Bar graph showing median values of AEX, AEX1 through AEX4 and AEX predicted by three different models (Vermaak et al.6; Garcia-Rio et al.11; and current model, based on artificial neural networks (ANN). Whiskers represent 25th–75th interquartile ranges (IQR).

For the ANN, we used as inputs the same parameters, i.e., age, weight, height, gender and race, and the output was AEX or its gender plus race-determined z scores [derived from the formula (X − Mean)/Standard Deviation]. As mentioned earlier (see full details here: Supplemental_Material_S1), the chosen neural network architecture included two ‘hidden’ layers, each containing three sigmodal, three linear and three gaussian activation function nodes. In our analyses, this represented the best architecture in the trade-off between performance and speed, bias and variance, underfitting and overfitting (see also Table 3, which shows the results of ANN ablation experiments). Expectedly, mean predicted AEX was larger in Whites vs. African Americans, and in men vs. women. The ANN–based model predicted the AEX with the highest accuracy, with a median difference of − 0.01 (IQR − 1.66 to 1.30) L2/s, and a correlation coefficient of 0.89. The residuals remained low in the external validation lot (Madrid group, Fig. 5a): median difference of − 0.36 (IQR − 1.66 to 1.30) L2/s, and a correlation coefficient of 0.76. The model performed well due to its small dispersion, without significant heteroscedasticity, i.e., residuals were not progressively larger at higher values. The model’s R2 ranged from 0.80 and 0.83 in the derivation/training and the internal validation/testing sets, and 0.55 in the external validation set (Fig. 5a). These were much higher than prior models’ R2 (regression-based), which ranged from 0.39 to 0.4211. More importantly, other measurements of model error (Fig. 5a) remained lower vs other regression techniques used. By contrast, in our analyses, the regression-based predicted AEX had a median difference of 0.12 (IQR − 1.90 to 2.03) L2/s, and a correlation coefficient of 0.86; in the external validation lot (Madrid group), the median difference was − 1.04 (IQR − 2.73 to 1.21) L2/s, and the correlation coefficient was 0.78. Similarly, in our ANN models, the AEX z score prediction, which is important for determining LLN, was also very robust (Fig. 5b). While all inputs were significant independent predictors, the most important factors (total effects, %) for predicted AEX were gender (28.6%), race (28.6%), height (21.6%) and age (20.5%), while for AEX z scores (which are computed by gender and race) were height (50.3%), age (30.7%) and weight (18.8%), respectively.
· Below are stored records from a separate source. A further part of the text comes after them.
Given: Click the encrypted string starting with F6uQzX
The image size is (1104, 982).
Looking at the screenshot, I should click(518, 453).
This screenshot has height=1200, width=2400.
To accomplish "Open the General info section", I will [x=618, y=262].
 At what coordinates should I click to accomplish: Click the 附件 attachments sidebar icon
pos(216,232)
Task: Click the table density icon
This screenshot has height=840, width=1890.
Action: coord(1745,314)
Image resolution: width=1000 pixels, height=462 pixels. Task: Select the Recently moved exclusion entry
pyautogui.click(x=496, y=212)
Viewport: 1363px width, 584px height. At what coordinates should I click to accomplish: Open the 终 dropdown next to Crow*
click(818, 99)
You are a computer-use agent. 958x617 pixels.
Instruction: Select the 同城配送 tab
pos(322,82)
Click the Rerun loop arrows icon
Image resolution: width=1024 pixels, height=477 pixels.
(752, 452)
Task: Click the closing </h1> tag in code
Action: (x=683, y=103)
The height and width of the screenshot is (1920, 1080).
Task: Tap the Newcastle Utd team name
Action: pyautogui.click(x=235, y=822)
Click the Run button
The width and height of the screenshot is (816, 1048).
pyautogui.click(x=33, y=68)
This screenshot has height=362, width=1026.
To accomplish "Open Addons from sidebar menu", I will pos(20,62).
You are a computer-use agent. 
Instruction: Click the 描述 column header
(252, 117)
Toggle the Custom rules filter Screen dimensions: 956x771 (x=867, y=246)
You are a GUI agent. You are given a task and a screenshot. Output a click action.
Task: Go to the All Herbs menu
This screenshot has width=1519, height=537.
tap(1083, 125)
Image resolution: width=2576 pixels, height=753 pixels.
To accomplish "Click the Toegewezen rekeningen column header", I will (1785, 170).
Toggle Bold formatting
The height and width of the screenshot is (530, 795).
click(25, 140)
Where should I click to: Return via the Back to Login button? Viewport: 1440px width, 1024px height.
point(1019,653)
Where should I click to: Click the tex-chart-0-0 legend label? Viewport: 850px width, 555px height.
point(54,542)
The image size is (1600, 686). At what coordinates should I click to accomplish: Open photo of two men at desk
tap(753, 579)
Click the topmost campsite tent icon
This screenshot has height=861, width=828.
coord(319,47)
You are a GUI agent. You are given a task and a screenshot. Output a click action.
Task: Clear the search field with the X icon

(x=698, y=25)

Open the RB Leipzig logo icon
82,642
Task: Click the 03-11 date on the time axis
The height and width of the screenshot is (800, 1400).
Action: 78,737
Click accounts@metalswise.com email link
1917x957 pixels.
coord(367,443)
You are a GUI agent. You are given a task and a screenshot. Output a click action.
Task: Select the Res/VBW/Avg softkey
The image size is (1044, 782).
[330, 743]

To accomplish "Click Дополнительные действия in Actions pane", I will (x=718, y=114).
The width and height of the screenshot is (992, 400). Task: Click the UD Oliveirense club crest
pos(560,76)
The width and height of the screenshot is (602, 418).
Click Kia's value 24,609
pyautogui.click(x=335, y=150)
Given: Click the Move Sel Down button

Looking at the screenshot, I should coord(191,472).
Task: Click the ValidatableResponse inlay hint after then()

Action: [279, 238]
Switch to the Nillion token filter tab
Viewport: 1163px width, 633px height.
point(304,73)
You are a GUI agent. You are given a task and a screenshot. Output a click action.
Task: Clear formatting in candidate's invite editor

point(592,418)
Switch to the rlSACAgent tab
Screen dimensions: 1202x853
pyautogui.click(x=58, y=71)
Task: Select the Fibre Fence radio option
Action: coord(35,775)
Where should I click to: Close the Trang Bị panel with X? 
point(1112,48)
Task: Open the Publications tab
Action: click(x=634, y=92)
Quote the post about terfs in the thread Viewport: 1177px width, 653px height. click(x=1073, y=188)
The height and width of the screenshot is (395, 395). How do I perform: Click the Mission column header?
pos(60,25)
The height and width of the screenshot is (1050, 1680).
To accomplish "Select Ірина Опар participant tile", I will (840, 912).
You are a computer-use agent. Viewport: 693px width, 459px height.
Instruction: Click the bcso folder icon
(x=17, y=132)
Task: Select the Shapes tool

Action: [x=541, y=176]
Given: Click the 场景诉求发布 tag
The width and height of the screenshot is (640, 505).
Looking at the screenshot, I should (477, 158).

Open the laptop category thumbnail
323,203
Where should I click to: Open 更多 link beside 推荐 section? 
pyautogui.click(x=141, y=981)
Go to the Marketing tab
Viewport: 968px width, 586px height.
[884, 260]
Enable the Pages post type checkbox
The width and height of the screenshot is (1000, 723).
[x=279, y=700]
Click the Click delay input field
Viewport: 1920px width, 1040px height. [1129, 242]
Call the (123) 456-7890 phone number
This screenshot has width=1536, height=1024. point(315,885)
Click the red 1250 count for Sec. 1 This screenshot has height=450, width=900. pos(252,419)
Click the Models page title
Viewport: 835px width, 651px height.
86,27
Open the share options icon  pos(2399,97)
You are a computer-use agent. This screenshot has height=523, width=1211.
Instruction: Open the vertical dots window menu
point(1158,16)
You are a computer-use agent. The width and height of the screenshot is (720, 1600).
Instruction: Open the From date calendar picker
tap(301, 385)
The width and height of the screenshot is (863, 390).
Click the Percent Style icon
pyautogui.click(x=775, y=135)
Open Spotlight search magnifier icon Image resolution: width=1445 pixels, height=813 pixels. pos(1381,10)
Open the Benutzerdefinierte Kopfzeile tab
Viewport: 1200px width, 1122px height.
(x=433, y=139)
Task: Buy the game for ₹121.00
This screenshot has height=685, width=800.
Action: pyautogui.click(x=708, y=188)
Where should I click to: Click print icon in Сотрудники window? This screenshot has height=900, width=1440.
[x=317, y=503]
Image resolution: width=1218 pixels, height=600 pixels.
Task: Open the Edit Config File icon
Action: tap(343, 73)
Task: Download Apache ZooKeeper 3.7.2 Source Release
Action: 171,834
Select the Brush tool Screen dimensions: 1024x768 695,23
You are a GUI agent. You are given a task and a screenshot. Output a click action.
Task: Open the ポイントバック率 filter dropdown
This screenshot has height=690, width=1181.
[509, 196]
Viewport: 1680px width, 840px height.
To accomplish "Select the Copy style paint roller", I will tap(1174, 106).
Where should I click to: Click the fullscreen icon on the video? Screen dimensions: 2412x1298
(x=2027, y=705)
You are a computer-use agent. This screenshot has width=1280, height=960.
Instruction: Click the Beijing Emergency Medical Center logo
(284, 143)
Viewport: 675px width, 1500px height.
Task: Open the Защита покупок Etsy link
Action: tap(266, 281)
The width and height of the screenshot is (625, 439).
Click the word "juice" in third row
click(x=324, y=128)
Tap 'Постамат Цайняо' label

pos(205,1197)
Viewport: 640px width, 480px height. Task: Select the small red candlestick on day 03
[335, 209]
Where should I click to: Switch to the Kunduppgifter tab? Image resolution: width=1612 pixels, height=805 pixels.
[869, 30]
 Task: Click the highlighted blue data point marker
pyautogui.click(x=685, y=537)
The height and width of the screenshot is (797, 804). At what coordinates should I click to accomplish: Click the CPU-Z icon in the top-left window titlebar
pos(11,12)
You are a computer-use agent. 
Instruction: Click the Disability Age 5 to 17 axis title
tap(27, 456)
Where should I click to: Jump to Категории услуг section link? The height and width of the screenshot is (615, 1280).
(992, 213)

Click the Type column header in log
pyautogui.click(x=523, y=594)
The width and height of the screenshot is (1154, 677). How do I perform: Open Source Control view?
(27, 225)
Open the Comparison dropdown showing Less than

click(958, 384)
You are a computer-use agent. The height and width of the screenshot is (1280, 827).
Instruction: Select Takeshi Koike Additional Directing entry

Table 3 Comparison of the Linear Regression (LR) using Standard Least Squares method, Generalized Regression (GR) model using a logarithmic transformation and the double-lasso method, and the main ablation experiments of the Artificial Neural Network (ANN) methods tried.
Figure 5
figure 5

Machine learning (artificial neural network) models predicting AEX (a) and AEX z scores (b) using as inputs gender, race, age (years), weight (kg) and height (m). Left upper corner shows the model diagram, while left lower corner illustrates the prediction profiler by gender and race. The main table reveals the high performance of the model predicting AEX/Z scores in all subject groups (derivation, internal and external validation sets), with a ‘cohort effect’—a drop in the generalized R2 from internal to external validation sets. For comparison, the R2, RASE and AAE of the regression model are shown in grey (in brackets). Color codes—green: Cleveland group; black/grey: Madrid group. dark colors (green and black): males; light colors (green and grey): females. AEX area under expiratory flow-volume curve, B black, W white, F female, M male, AAE average of absolute error, R2 R squared statistic, RASE square root of the mean squared prediction error, calculated as the square root of the sum of squares error divided by N.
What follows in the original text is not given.